## TASK OBJECTIVE
Only the lines from the one with "Task: Click Market" through the end of the data below belong in the answer, restated word for word, pictures excluded.

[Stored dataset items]
=== Begin Enclosure ===

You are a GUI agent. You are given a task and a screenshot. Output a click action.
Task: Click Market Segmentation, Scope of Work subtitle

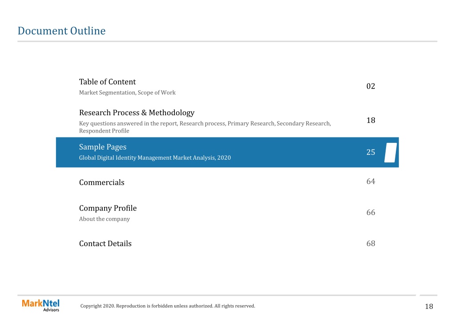127,93
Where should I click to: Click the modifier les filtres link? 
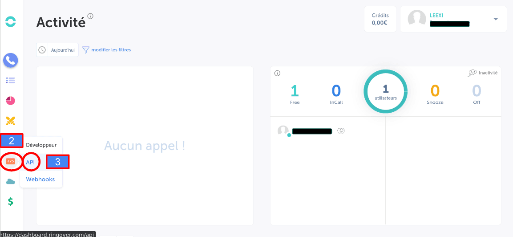coord(111,50)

=== End Enclosure ===

## ANSWER TO THIS EXERCISE
Task: Click Market Segmentation, Scope of Work subtitle

127,93
Where should I click to: Click the modifier les filtres link? 
coord(111,50)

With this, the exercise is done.